[Try it]
Reprint every line of the data, keeping each character intact.

[Stored data entries]

========

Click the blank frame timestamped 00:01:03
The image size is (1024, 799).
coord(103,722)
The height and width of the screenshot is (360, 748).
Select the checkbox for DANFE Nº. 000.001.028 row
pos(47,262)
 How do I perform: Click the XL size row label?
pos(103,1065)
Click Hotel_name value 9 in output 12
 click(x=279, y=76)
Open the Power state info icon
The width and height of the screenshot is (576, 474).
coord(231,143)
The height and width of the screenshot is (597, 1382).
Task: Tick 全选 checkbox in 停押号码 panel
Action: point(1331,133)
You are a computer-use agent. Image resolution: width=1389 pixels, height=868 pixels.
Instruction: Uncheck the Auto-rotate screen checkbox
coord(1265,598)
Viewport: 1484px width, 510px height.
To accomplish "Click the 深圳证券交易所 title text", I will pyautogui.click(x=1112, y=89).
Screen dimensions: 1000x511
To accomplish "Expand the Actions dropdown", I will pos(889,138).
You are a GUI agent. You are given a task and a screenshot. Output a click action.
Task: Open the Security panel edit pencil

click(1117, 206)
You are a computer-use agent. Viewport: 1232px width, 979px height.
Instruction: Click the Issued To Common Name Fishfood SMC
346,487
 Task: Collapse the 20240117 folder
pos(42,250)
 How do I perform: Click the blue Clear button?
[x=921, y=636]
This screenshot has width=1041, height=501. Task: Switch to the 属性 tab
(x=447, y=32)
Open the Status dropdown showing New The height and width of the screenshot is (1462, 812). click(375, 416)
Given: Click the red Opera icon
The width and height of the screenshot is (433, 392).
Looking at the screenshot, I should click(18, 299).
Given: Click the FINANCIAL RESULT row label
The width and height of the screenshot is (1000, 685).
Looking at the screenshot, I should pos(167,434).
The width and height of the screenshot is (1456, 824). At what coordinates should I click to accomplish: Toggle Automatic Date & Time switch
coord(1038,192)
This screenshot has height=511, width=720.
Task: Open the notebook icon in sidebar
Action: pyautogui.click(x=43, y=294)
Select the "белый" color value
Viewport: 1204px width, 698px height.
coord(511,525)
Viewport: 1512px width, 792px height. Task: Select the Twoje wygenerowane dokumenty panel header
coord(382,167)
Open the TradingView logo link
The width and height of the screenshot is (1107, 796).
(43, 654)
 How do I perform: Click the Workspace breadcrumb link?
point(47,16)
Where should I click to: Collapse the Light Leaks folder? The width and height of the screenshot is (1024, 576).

========

[Solution below]
Click the blank frame timestamped 00:01:03
The image size is (1024, 799).
coord(103,722)
The height and width of the screenshot is (360, 748).
Select the checkbox for DANFE Nº. 000.001.028 row
pos(47,262)
 How do I perform: Click the XL size row label?
pos(103,1065)
Click Hotel_name value 9 in output 12
 click(x=279, y=76)
Open the Power state info icon
The width and height of the screenshot is (576, 474).
coord(231,143)
The height and width of the screenshot is (597, 1382).
Task: Tick 全选 checkbox in 停押号码 panel
Action: point(1331,133)
You are a computer-use agent. Image resolution: width=1389 pixels, height=868 pixels.
Instruction: Uncheck the Auto-rotate screen checkbox
coord(1265,598)
Viewport: 1484px width, 510px height.
To accomplish "Click the 深圳证券交易所 title text", I will pyautogui.click(x=1112, y=89).
Screen dimensions: 1000x511
To accomplish "Expand the Actions dropdown", I will pos(889,138).
You are a GUI agent. You are given a task and a screenshot. Output a click action.
Task: Open the Security panel edit pencil

click(1117, 206)
You are a computer-use agent. Viewport: 1232px width, 979px height.
Instruction: Click the Issued To Common Name Fishfood SMC
346,487
 Task: Collapse the 20240117 folder
pos(42,250)
 How do I perform: Click the blue Clear button?
[x=921, y=636]
This screenshot has width=1041, height=501. Task: Switch to the 属性 tab
(x=447, y=32)
Open the Status dropdown showing New The height and width of the screenshot is (1462, 812). click(375, 416)
Given: Click the red Opera icon
The width and height of the screenshot is (433, 392).
Looking at the screenshot, I should click(18, 299).
Given: Click the FINANCIAL RESULT row label
The width and height of the screenshot is (1000, 685).
Looking at the screenshot, I should pos(167,434).
The width and height of the screenshot is (1456, 824). At what coordinates should I click to accomplish: Toggle Automatic Date & Time switch
coord(1038,192)
This screenshot has height=511, width=720.
Task: Open the notebook icon in sidebar
Action: pyautogui.click(x=43, y=294)
Select the "белый" color value
Viewport: 1204px width, 698px height.
coord(511,525)
Viewport: 1512px width, 792px height. Task: Select the Twoje wygenerowane dokumenty panel header
coord(382,167)
Open the TradingView logo link
The width and height of the screenshot is (1107, 796).
(43, 654)
 How do I perform: Click the Workspace breadcrumb link?
point(47,16)
Where should I click to: Collapse the Light Leaks folder? The width and height of the screenshot is (1024, 576).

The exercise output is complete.